* _EXERCISE_
From the first line to the last, please write out the data exactly.

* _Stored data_
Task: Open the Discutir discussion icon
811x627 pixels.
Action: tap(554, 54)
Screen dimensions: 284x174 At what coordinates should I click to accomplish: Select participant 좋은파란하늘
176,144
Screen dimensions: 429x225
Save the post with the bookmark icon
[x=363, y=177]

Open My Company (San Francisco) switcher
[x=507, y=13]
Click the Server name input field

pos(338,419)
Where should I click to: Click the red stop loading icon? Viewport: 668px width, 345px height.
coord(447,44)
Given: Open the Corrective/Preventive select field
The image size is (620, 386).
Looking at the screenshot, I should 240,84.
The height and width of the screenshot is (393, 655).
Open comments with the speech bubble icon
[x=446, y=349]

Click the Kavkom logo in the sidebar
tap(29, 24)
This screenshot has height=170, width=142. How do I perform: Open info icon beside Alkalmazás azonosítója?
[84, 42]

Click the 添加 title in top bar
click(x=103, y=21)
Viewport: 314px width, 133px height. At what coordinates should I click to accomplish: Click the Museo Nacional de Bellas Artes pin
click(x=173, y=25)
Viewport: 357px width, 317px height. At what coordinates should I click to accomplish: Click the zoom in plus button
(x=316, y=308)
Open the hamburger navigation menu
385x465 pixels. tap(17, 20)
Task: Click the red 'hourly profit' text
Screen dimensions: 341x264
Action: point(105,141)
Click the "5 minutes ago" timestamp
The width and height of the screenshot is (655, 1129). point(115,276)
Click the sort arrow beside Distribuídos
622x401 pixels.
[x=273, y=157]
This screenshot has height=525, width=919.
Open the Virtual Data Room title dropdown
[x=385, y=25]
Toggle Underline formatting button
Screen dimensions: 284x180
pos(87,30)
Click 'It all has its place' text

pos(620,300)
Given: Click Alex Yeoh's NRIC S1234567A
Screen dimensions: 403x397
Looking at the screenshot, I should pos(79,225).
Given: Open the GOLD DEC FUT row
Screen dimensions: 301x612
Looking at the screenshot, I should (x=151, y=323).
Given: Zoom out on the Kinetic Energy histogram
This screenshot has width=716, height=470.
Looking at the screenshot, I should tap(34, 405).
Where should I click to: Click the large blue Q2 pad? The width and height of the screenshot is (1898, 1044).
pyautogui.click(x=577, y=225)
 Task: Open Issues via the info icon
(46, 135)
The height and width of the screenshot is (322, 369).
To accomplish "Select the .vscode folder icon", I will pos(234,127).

* _WORKED SOLUTION_
Task: Open the Discutir discussion icon
811x627 pixels.
Action: tap(554, 54)
Screen dimensions: 284x174 At what coordinates should I click to accomplish: Select participant 좋은파란하늘
176,144
Screen dimensions: 429x225
Save the post with the bookmark icon
[x=363, y=177]

Open My Company (San Francisco) switcher
[x=507, y=13]
Click the Server name input field

pos(338,419)
Where should I click to: Click the red stop loading icon? Viewport: 668px width, 345px height.
coord(447,44)
Given: Open the Corrective/Preventive select field
The image size is (620, 386).
Looking at the screenshot, I should 240,84.
The height and width of the screenshot is (393, 655).
Open comments with the speech bubble icon
[x=446, y=349]

Click the Kavkom logo in the sidebar
tap(29, 24)
This screenshot has height=170, width=142. How do I perform: Open info icon beside Alkalmazás azonosítója?
[84, 42]

Click the 添加 title in top bar
click(x=103, y=21)
Viewport: 314px width, 133px height. At what coordinates should I click to accomplish: Click the Museo Nacional de Bellas Artes pin
click(x=173, y=25)
Viewport: 357px width, 317px height. At what coordinates should I click to accomplish: Click the zoom in plus button
(x=316, y=308)
Open the hamburger navigation menu
385x465 pixels. tap(17, 20)
Task: Click the red 'hourly profit' text
Screen dimensions: 341x264
Action: point(105,141)
Click the "5 minutes ago" timestamp
The width and height of the screenshot is (655, 1129). point(115,276)
Click the sort arrow beside Distribuídos
622x401 pixels.
[x=273, y=157]
This screenshot has height=525, width=919.
Open the Virtual Data Room title dropdown
[x=385, y=25]
Toggle Underline formatting button
Screen dimensions: 284x180
pos(87,30)
Click 'It all has its place' text

pos(620,300)
Given: Click Alex Yeoh's NRIC S1234567A
Screen dimensions: 403x397
Looking at the screenshot, I should pos(79,225).
Given: Open the GOLD DEC FUT row
Screen dimensions: 301x612
Looking at the screenshot, I should (x=151, y=323).
Given: Zoom out on the Kinetic Energy histogram
This screenshot has width=716, height=470.
Looking at the screenshot, I should tap(34, 405).
Where should I click to: Click the large blue Q2 pad? The width and height of the screenshot is (1898, 1044).
pyautogui.click(x=577, y=225)
 Task: Open Issues via the info icon
(46, 135)
The height and width of the screenshot is (322, 369).
To accomplish "Select the .vscode folder icon", I will pos(234,127).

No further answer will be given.